[Records shown]:
|---|

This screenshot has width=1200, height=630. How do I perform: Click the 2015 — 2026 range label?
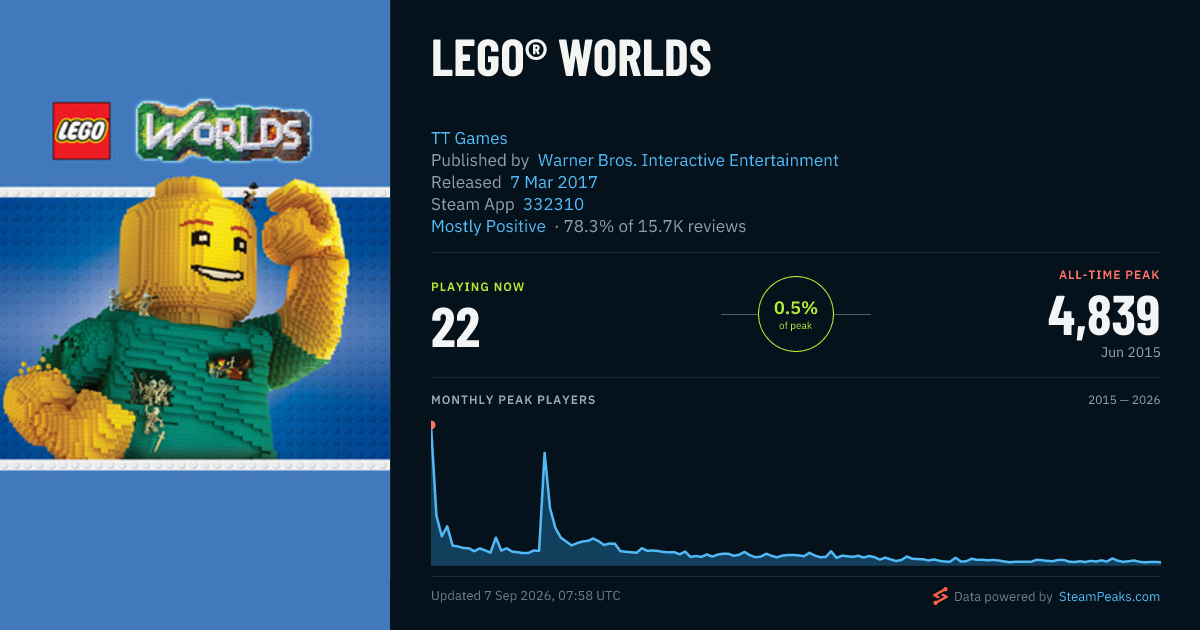click(1124, 400)
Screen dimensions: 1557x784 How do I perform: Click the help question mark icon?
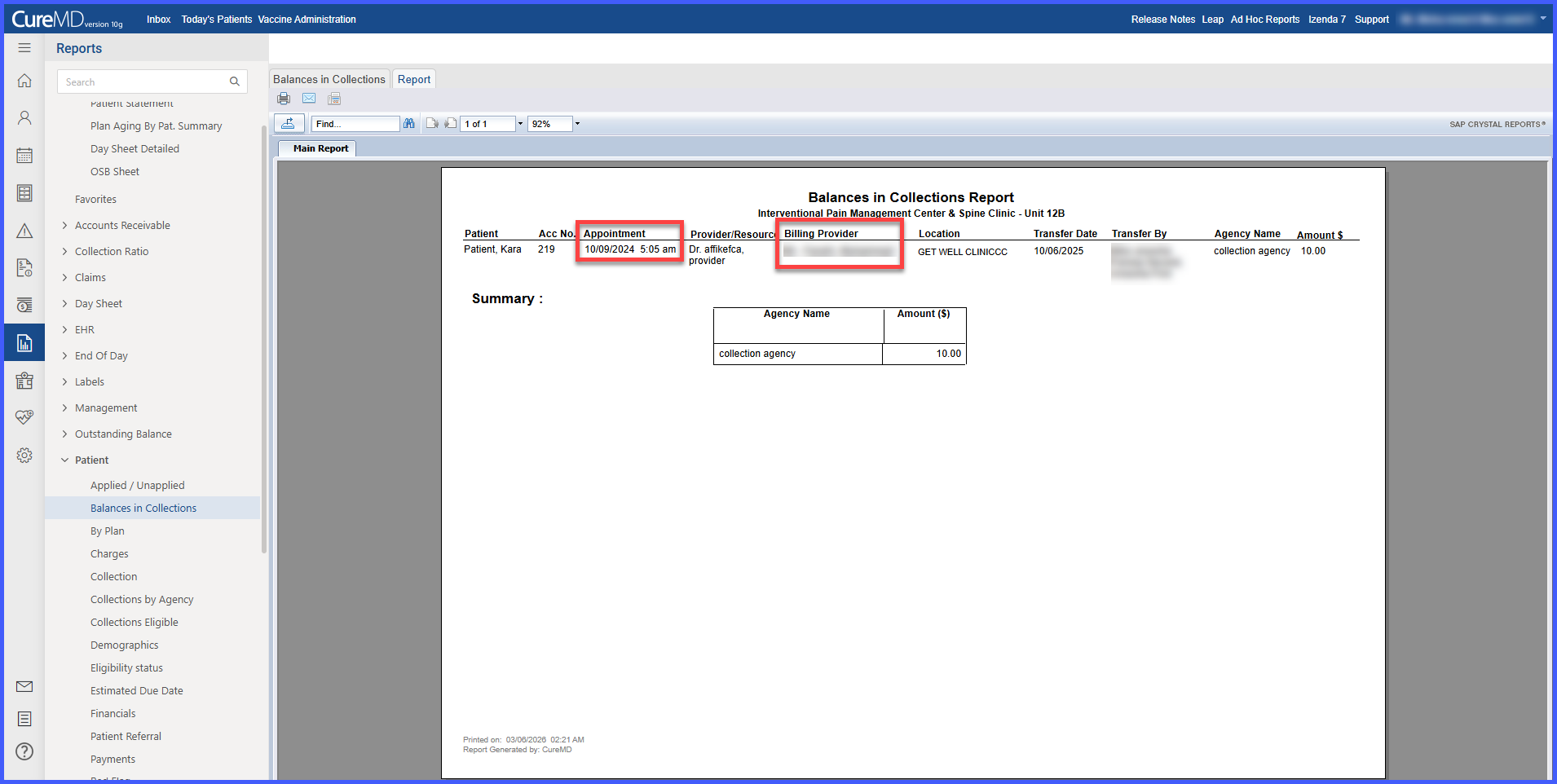[24, 751]

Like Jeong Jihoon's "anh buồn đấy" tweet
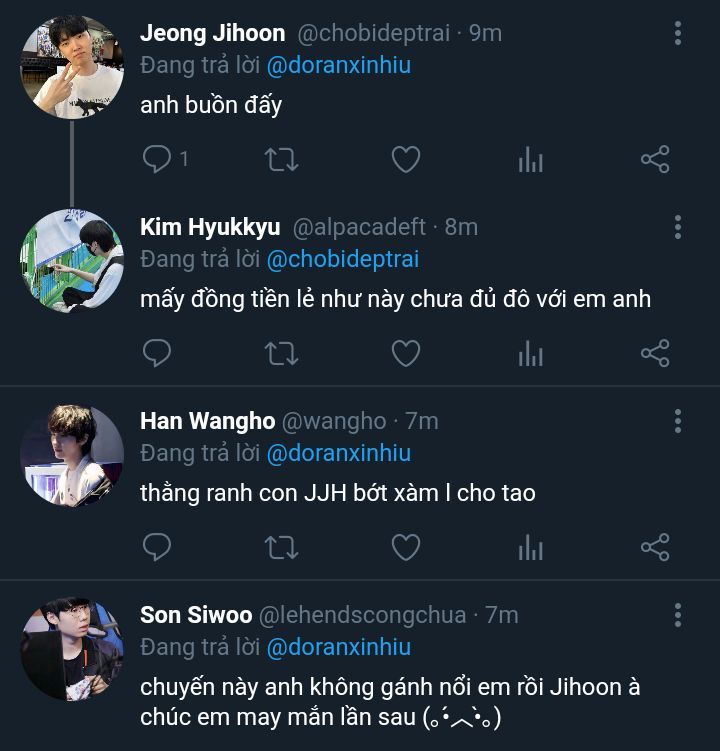[405, 159]
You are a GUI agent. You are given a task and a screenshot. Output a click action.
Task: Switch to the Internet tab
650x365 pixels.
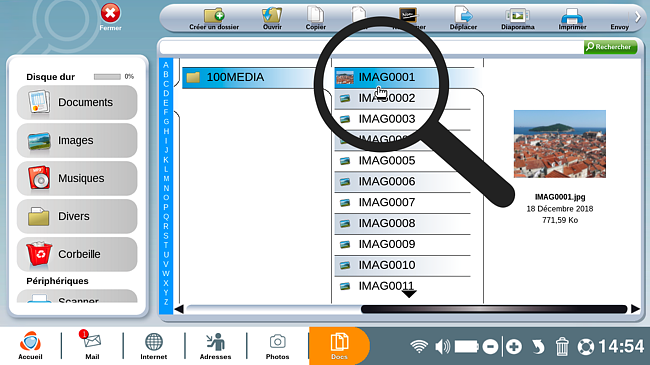(153, 346)
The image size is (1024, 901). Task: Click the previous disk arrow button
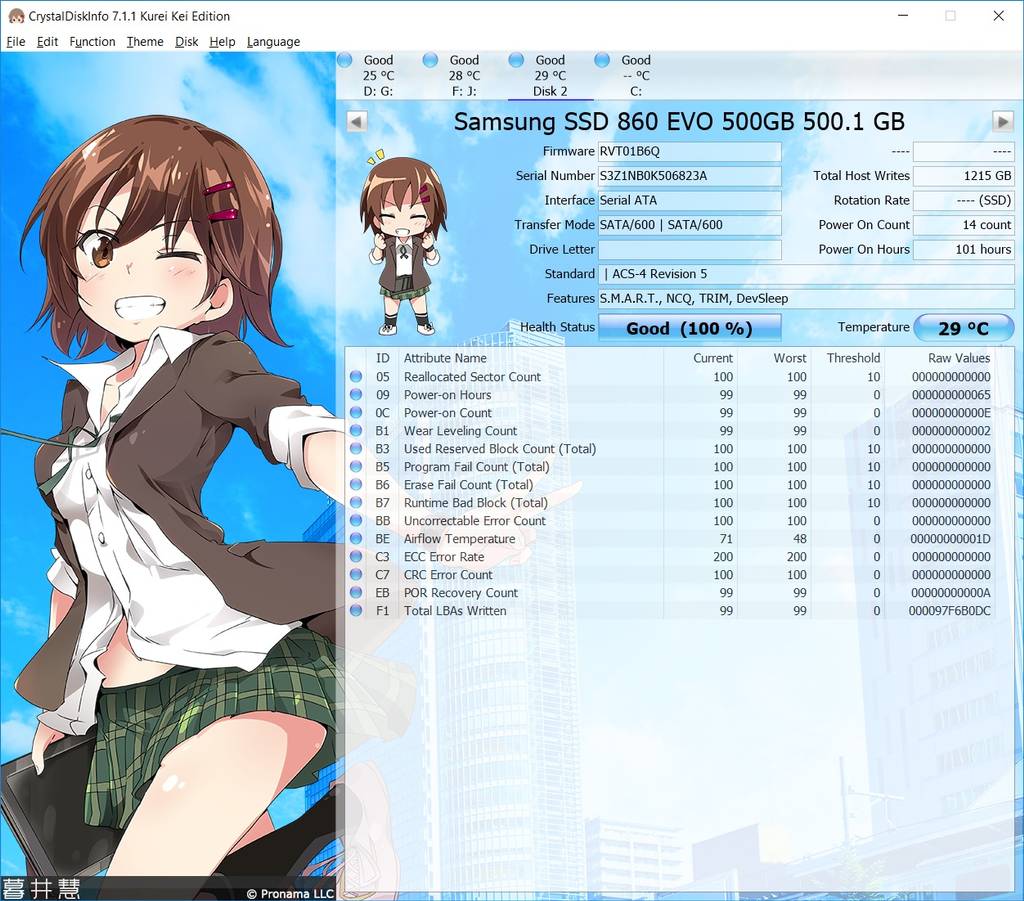(x=357, y=121)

|---|

[Work to complete]: Would you please retype all the data exactly? Leave out whatever pictures it holds.

[Task result]:
This screenshot has width=1200, height=630. How do I perform: Click the 2015 — 2026 range label?
click(1124, 400)
Screen dimensions: 1557x784 How do I perform: Click the help question mark icon?
[24, 751]

Like Jeong Jihoon's "anh buồn đấy" tweet
[405, 159]
You are a GUI agent. You are given a task and a screenshot. Output a click action.
Task: Switch to the Internet tab
650x365 pixels.
(153, 346)
The image size is (1024, 901). Task: Click the previous disk arrow button
(x=357, y=121)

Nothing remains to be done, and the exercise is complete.